* _AIM OF THE TASK_:
After finding the line that contains "Where should I click to: Click the reset" in the entries below, retype it and every following line precisely, the last included.

* _RAW DATA_:

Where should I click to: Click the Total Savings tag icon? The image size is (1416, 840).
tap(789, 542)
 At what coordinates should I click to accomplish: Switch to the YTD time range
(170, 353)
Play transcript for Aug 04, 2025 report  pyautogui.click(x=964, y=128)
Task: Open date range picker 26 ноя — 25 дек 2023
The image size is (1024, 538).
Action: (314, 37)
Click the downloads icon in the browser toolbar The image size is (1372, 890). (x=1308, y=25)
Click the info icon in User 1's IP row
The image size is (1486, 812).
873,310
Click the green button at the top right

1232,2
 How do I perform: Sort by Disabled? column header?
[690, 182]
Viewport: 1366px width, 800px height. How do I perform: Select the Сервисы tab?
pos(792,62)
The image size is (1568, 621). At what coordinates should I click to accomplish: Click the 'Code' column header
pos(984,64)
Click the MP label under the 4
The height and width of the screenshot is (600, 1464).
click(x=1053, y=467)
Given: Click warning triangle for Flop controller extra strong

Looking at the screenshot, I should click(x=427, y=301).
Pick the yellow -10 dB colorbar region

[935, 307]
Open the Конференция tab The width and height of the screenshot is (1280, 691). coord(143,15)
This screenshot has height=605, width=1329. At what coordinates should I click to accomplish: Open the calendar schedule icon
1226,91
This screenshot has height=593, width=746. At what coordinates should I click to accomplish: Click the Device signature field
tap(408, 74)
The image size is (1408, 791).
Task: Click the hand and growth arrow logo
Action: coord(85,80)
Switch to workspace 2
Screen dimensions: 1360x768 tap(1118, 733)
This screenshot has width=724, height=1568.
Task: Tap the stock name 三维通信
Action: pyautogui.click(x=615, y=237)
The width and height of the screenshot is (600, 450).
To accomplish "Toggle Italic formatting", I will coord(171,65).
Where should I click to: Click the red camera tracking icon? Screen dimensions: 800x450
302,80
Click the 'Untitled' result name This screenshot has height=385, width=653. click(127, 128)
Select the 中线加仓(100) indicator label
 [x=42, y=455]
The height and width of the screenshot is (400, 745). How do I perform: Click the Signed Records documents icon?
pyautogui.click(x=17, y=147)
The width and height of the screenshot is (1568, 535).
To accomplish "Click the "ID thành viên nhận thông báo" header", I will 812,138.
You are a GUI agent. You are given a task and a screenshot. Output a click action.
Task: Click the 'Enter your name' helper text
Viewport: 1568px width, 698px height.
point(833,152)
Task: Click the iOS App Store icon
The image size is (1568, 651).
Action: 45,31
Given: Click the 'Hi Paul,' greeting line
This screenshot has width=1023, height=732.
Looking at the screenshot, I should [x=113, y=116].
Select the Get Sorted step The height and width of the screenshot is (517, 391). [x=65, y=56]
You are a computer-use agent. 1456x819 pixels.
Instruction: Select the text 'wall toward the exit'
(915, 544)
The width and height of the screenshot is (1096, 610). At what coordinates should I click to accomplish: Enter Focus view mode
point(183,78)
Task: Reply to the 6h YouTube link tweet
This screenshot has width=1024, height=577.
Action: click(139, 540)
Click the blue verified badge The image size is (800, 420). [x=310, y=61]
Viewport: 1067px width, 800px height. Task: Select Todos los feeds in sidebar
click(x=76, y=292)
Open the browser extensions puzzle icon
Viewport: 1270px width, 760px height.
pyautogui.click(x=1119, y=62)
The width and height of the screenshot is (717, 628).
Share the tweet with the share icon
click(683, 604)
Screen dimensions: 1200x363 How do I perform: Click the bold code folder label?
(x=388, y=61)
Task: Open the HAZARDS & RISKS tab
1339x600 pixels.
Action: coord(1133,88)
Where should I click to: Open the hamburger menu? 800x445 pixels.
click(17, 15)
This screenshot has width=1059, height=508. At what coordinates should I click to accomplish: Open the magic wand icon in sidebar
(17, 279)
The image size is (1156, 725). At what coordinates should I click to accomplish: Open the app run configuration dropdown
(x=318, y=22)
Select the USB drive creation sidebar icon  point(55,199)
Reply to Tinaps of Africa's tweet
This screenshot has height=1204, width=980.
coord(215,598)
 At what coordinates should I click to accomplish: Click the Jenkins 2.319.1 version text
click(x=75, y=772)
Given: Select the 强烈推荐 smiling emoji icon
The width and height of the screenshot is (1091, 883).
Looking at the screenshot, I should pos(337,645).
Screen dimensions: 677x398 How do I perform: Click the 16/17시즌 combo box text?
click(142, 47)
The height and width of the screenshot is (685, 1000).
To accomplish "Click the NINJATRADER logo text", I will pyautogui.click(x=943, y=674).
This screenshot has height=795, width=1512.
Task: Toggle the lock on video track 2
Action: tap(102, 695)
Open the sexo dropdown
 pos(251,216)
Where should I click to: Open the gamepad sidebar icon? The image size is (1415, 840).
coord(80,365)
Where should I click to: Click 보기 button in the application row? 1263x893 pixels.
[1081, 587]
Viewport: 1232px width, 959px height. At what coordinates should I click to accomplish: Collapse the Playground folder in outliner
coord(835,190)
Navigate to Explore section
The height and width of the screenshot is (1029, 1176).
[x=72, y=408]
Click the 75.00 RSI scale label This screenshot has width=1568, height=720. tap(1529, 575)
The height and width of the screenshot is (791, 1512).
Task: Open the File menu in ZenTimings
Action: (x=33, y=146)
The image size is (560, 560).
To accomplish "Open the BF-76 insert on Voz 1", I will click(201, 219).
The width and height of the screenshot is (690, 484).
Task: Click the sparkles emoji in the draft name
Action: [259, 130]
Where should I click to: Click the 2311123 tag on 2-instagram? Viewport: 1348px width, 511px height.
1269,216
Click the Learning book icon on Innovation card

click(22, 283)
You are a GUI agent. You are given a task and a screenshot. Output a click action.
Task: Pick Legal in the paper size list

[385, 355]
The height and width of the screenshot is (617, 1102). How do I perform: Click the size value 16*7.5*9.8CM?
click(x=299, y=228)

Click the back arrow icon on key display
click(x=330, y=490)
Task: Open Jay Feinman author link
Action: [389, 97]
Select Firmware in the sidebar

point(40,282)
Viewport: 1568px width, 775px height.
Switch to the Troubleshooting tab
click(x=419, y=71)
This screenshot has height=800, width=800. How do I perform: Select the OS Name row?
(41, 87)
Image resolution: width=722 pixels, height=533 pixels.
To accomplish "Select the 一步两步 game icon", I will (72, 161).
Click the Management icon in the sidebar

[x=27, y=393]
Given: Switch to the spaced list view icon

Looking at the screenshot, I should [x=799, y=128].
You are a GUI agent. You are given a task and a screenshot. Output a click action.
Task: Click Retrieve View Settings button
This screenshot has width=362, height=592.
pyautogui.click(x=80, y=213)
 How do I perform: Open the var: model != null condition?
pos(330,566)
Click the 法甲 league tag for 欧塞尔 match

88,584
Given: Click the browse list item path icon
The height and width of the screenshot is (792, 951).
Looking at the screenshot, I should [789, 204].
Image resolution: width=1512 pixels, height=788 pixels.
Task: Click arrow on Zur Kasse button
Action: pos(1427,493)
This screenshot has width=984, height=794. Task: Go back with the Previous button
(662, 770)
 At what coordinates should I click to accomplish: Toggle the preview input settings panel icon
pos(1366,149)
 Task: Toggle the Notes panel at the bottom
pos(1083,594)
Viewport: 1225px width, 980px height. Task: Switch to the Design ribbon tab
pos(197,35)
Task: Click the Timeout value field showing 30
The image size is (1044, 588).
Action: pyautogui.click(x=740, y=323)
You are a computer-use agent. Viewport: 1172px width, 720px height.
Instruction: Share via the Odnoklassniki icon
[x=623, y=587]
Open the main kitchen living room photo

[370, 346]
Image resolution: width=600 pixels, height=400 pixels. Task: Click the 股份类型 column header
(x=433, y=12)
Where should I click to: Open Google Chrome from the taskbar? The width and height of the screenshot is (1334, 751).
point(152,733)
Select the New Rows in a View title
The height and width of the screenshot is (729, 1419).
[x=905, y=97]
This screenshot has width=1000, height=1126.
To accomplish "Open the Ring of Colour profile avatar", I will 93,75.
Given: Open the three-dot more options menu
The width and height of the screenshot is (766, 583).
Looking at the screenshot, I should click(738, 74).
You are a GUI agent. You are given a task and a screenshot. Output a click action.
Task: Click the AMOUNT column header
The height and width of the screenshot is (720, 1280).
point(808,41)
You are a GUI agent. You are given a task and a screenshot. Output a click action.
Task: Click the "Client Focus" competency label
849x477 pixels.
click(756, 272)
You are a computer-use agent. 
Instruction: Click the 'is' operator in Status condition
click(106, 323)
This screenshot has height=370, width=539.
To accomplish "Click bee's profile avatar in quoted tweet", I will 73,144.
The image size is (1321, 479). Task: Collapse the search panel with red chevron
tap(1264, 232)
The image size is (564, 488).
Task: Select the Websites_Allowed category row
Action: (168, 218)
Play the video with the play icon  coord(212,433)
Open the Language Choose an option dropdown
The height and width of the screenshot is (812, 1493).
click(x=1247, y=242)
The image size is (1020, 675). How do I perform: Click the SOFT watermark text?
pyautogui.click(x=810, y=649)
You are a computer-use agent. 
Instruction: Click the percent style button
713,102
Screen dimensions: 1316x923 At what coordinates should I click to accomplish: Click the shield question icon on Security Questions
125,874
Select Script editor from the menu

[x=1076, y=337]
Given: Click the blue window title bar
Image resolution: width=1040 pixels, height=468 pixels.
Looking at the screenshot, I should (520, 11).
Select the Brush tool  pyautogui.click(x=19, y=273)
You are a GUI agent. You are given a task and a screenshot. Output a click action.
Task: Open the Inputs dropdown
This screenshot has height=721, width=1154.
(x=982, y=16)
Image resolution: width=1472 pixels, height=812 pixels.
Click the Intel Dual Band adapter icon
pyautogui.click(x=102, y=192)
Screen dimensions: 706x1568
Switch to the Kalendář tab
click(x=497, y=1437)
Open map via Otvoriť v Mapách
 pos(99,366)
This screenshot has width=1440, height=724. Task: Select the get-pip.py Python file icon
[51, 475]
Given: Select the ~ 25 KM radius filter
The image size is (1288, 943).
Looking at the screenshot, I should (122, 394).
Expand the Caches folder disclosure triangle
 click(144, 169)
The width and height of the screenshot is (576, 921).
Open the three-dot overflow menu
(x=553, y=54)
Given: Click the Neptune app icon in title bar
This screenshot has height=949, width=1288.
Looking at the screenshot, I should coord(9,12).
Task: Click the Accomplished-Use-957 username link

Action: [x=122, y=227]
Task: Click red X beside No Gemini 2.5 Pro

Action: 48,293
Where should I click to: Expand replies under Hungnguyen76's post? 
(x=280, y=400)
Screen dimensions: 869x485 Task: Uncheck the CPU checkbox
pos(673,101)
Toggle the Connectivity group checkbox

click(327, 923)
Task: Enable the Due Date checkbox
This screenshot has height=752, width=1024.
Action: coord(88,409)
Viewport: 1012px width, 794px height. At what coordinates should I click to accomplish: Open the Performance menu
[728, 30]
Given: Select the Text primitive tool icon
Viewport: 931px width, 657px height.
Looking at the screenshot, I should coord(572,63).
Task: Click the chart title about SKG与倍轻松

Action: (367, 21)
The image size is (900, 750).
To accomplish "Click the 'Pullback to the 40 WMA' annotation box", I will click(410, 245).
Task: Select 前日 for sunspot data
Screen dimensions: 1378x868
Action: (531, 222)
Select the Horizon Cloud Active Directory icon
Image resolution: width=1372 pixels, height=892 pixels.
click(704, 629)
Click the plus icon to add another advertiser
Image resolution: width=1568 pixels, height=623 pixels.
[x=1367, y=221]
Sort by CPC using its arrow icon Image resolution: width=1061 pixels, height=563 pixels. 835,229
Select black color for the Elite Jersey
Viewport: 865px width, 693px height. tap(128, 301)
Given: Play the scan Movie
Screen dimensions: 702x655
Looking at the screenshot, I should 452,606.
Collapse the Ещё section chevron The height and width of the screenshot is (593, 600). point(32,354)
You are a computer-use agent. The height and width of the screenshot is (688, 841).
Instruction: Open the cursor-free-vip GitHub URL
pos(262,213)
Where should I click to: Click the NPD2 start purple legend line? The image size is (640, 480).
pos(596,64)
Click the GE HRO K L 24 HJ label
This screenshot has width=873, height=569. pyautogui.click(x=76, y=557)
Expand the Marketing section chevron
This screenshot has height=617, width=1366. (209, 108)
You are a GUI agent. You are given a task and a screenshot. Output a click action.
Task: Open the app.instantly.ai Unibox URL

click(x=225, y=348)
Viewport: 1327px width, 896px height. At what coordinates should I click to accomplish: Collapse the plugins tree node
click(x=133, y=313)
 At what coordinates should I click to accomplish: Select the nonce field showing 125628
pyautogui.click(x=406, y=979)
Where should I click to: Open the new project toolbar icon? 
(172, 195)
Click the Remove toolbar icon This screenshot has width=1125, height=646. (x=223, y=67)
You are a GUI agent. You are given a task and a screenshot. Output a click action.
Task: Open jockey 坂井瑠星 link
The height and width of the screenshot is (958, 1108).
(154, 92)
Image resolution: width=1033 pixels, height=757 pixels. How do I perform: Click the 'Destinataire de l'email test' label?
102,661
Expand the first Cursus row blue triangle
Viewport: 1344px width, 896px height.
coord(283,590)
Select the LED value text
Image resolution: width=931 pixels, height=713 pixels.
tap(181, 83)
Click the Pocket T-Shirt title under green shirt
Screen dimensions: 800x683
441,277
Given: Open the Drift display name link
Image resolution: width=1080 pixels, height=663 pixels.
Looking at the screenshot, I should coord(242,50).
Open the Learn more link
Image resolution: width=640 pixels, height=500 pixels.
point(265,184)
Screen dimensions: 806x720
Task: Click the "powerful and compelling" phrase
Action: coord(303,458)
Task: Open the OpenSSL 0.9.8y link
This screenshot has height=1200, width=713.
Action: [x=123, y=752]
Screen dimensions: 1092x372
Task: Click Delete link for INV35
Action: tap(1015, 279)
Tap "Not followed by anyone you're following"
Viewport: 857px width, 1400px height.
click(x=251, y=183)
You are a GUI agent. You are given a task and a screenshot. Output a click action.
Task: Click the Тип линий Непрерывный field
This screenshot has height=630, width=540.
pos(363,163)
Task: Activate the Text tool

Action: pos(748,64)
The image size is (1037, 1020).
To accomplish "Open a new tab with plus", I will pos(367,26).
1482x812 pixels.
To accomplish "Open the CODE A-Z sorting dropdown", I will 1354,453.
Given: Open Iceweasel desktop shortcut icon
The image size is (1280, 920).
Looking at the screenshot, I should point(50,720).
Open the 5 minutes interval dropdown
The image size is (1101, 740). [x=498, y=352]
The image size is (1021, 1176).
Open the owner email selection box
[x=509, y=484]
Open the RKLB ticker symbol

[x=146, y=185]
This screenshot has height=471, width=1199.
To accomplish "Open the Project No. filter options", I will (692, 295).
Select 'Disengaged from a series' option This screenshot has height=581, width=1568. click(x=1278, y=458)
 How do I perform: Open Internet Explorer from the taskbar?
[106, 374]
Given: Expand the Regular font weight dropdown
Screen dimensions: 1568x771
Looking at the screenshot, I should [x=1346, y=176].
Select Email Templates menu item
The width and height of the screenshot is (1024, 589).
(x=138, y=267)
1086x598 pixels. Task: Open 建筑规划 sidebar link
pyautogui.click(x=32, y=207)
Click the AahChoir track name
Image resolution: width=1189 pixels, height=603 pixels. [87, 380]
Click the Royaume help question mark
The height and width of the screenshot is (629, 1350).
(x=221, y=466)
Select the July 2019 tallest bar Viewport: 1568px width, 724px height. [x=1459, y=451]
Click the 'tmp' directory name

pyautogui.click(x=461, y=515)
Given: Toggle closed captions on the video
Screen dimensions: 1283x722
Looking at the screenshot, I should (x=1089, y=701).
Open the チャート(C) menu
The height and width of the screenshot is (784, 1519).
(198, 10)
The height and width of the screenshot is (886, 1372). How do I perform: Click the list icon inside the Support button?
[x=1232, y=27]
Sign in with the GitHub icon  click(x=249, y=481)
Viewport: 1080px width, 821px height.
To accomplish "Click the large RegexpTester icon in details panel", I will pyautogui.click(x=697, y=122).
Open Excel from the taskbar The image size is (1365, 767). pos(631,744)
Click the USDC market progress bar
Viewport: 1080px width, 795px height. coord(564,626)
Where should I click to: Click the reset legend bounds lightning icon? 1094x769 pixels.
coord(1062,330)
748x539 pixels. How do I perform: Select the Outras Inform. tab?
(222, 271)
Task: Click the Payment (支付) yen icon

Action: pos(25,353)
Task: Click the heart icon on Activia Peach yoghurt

* _ANSWER TO THIS PROBLEM_:
Where should I click to: Click the reset legend bounds lightning icon? 1094x769 pixels.
coord(1062,330)
748x539 pixels. How do I perform: Select the Outras Inform. tab?
(222, 271)
Task: Click the Payment (支付) yen icon

Action: pos(25,353)
Task: Click the heart icon on Activia Peach yoghurt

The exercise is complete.